Background: Isotretinoin (13-cis-retinoic acid; 13-cRA), a differentiation inducer, improves outcome for high-risk neuroblastoma. Published PK studies suggested that many patients achieve 13-cRA levels lower than 5 mM (effective against neuroblastoma in vitro). We showed that 4-oxo-13-cRA, a metabolite of 13-cRA was equally active compared to 13-cRA against neuroblastoma in vitro. We sought to determine the levels of 13-cRA and 4-oxo-13-cRA achieved in patients and their association with clinical outcome.
Methods: Plasma samples (4 hours post-dose, day 14) from COG phase III clinical trials (A-3973, ANBL0532, ANBL0032, and ANBL0931) were obtained for PK analyses. The relationship of PK to clinical outcome was analyzed, limited to patients treated with ch14.18 antibody.
Results: In 629 patients, 370 (60%) achieved median plasma concentrations over 5 mM for 13-cRA+4-oxo-13-cRA combined levels. Plasma levels were higher in patients taking whole capsules relative to open-capsule takers (13-cRA: 1.74 vs 1.03, 4-oxo-13-cRA: 7.22 vs 3.27mM). Both 13-cRA (r=0.29) and 4-oxo-13-cRA (r=0.46) concentrations positively correlated with age (p<0.001). Relationship of PK to overall survival (OS) was analyzed for 524 patients that received both 13-cRA and immunotherapy. In patients ≥18 months old OS at 5 yrs was higher (73 %) for 13-cis-RA plasma levels > 75th percentile (2.5µM) vs. pts with 13-cRA < 25th percentile (0.6µM, 63%) (p=0.039). OS at 5 yrs was also higher for patients ≥18 months-old with 4-oxo-13cRA >5µM vs. <1µM: 76 vs. 66% (p=0.032) and 13-cis-RA + 4-oxo-13-cis-RA >5µM vs. <1µM: 73 vs. 61% (p=0.019).

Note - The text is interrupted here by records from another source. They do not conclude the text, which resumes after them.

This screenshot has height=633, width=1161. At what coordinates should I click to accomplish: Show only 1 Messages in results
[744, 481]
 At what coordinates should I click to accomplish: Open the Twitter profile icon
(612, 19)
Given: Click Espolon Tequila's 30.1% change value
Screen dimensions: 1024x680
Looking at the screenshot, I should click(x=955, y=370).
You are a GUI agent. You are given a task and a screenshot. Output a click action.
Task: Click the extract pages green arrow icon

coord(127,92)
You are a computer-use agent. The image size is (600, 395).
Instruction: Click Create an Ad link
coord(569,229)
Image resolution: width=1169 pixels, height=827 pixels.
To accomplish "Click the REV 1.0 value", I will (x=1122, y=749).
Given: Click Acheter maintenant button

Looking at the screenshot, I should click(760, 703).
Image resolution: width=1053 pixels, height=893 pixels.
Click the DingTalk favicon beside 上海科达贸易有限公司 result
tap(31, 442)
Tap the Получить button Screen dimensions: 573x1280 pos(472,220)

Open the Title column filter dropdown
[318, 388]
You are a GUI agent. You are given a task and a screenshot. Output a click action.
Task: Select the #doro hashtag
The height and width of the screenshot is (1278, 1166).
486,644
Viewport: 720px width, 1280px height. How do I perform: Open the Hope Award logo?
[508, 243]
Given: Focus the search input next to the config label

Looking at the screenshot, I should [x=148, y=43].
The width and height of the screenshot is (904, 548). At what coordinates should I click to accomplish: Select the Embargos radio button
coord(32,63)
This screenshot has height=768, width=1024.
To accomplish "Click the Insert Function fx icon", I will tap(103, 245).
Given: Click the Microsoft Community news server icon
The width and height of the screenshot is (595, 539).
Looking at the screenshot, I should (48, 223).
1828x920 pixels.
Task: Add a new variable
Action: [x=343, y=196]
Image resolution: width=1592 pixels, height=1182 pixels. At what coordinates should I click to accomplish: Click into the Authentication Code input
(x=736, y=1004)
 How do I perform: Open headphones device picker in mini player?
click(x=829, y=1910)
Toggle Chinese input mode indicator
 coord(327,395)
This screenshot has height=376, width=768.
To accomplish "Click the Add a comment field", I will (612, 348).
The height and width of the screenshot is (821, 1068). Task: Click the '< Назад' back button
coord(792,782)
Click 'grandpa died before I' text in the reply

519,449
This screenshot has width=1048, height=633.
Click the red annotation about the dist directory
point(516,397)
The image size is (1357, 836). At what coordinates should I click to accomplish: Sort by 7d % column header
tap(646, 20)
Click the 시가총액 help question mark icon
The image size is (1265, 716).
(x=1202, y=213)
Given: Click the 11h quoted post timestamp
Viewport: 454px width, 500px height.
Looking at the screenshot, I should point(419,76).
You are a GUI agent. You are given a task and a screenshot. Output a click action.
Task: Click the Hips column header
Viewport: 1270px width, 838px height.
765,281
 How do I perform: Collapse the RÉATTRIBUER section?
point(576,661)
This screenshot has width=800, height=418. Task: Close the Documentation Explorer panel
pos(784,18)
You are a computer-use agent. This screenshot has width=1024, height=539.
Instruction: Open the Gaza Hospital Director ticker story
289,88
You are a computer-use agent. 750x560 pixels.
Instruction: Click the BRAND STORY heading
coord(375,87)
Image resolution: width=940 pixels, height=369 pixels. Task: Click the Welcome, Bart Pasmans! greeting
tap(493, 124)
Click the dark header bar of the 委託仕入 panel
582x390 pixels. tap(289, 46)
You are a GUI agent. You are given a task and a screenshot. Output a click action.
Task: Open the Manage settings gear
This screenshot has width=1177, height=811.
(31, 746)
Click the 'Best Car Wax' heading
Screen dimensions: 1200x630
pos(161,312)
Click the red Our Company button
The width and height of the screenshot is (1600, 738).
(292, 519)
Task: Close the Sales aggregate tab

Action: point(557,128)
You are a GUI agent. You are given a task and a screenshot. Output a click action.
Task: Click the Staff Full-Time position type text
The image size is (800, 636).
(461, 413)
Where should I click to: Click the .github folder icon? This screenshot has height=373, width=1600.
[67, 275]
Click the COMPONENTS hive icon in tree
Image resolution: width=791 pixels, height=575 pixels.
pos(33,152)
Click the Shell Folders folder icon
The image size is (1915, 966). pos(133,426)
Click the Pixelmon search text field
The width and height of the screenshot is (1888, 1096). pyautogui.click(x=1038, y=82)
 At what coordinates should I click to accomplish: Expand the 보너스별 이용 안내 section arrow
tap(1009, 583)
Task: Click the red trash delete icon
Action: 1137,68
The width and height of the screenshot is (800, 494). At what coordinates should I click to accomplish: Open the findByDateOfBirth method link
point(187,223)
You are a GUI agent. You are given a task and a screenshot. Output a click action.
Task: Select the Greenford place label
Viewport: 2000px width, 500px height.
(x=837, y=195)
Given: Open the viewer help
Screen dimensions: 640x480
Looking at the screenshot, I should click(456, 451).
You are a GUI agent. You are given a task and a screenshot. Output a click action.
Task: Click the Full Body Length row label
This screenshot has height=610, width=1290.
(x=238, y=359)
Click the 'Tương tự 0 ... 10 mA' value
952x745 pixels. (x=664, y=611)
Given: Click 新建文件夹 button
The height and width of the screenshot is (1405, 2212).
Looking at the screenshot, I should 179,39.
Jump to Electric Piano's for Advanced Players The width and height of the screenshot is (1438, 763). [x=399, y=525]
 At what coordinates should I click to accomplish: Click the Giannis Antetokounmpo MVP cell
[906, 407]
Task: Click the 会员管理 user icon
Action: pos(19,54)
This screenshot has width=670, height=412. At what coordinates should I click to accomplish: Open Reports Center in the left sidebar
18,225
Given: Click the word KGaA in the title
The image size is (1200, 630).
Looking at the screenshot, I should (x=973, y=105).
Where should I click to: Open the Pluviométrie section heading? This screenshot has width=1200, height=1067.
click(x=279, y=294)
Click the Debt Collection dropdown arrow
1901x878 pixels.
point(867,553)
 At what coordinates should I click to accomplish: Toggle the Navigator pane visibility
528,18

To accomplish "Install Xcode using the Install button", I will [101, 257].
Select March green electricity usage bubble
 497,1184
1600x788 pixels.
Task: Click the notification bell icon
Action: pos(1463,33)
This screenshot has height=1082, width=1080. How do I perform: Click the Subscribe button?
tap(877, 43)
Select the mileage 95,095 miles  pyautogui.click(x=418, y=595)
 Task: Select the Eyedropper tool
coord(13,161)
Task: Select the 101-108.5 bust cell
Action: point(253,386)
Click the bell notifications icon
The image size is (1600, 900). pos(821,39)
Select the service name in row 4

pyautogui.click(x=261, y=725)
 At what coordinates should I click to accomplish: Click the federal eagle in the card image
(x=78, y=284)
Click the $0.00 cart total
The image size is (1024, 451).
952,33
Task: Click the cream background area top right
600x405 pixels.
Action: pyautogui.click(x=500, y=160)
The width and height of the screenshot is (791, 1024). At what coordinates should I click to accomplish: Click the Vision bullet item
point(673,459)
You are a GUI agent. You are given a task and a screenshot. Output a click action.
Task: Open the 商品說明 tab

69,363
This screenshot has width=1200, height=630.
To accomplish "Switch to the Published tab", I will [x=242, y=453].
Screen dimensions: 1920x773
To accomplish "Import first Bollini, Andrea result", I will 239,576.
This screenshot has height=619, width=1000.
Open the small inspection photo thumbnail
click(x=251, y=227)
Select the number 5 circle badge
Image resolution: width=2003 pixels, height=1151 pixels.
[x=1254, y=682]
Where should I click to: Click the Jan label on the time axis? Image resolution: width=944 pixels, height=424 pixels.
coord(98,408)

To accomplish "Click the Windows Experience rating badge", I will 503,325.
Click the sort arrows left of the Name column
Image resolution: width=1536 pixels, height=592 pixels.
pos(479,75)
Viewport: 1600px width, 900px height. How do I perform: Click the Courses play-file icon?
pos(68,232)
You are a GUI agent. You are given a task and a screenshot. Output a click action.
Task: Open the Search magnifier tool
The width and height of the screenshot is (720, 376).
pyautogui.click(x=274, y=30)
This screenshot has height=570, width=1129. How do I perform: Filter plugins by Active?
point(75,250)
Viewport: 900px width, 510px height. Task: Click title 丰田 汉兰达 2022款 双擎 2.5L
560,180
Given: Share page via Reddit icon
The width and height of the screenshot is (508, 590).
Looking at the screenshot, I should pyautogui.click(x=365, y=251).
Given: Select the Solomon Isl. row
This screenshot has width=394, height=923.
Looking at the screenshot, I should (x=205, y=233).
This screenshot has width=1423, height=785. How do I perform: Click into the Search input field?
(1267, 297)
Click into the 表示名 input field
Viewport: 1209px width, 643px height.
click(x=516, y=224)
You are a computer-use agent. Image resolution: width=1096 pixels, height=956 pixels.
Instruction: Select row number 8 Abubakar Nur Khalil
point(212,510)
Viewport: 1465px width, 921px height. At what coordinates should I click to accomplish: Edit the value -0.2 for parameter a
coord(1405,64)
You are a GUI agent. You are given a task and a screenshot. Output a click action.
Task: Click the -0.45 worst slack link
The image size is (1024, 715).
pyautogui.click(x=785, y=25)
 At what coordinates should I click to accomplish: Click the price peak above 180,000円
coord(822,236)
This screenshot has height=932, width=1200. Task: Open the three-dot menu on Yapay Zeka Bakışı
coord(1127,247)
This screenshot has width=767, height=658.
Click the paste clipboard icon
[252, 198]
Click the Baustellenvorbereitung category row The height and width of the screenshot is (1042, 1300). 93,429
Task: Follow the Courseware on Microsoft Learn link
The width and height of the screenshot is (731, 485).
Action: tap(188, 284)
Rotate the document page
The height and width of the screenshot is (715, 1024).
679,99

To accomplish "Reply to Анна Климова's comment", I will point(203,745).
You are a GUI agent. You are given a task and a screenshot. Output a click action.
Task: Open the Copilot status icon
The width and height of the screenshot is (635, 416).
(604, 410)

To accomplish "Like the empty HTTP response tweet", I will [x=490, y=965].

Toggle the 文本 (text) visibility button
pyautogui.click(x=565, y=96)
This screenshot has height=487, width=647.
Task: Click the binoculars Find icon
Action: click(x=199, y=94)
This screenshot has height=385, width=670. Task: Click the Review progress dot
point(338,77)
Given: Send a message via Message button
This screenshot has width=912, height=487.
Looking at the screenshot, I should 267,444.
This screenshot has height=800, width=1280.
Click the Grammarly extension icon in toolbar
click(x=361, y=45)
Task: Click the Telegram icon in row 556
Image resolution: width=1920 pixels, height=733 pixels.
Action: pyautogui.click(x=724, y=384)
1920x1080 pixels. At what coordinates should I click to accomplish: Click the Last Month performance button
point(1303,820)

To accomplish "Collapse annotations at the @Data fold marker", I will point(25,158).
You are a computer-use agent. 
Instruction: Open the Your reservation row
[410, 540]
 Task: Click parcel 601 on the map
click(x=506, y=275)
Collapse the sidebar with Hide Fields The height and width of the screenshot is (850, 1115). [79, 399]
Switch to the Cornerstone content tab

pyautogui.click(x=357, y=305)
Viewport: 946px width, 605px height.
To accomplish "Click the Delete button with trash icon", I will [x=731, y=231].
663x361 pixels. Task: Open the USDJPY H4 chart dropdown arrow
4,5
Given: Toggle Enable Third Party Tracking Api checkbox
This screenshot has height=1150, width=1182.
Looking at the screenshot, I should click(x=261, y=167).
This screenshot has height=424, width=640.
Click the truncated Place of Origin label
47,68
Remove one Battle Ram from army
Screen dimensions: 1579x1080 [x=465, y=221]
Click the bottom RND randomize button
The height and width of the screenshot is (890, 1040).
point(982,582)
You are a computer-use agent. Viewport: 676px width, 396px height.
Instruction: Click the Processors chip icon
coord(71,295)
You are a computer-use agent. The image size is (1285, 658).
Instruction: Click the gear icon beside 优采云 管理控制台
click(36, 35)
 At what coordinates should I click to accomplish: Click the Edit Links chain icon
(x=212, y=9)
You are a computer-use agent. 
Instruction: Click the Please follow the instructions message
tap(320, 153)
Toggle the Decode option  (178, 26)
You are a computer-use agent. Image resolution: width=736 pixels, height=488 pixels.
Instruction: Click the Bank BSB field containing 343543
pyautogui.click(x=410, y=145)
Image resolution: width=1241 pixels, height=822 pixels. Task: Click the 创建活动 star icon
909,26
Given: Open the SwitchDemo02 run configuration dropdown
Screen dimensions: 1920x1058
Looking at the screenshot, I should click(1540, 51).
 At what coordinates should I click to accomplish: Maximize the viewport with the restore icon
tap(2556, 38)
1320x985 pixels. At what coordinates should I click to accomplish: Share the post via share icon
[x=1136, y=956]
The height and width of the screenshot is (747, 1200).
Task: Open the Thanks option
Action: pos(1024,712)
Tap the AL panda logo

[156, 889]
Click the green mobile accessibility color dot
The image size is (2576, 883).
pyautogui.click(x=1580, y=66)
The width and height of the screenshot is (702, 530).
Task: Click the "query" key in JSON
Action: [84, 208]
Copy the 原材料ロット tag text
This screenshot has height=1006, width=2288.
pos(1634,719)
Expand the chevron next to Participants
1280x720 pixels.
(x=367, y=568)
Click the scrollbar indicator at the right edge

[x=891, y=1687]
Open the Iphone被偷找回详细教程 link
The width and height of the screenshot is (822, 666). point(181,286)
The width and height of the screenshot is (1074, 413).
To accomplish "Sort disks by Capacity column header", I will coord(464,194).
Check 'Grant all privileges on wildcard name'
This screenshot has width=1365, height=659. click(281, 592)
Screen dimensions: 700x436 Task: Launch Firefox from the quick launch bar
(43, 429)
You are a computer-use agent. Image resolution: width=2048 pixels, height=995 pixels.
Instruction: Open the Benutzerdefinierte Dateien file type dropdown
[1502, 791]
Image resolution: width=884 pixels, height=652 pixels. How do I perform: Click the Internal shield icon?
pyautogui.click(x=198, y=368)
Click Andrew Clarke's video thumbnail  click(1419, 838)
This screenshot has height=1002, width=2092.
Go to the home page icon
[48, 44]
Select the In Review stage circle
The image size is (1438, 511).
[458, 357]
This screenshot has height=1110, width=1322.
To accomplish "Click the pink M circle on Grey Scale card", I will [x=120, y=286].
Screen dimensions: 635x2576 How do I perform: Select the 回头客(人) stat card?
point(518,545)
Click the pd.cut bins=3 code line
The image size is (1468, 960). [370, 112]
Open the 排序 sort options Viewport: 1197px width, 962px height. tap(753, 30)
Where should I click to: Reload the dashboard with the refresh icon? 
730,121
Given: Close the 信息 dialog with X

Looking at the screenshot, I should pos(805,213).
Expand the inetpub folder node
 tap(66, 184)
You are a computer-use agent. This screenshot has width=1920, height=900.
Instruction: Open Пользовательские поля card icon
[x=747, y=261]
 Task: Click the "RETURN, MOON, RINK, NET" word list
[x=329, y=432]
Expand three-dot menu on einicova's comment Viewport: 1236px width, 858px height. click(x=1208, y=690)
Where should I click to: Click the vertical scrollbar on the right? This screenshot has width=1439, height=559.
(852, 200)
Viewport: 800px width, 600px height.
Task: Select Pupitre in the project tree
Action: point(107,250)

Conclusion: Combined levels of 13-cRA and the 4-oxo-13-cRA active metabolite were >5 mM in the majority of patients. Age and route of administration influence plasma levels of 13-cRA and 4-oxo-13-cRA. In patients ≥18 months old low plasma levels of 13-cis-RA + 4-oxo-13-cRA were associated with a lower overall survival.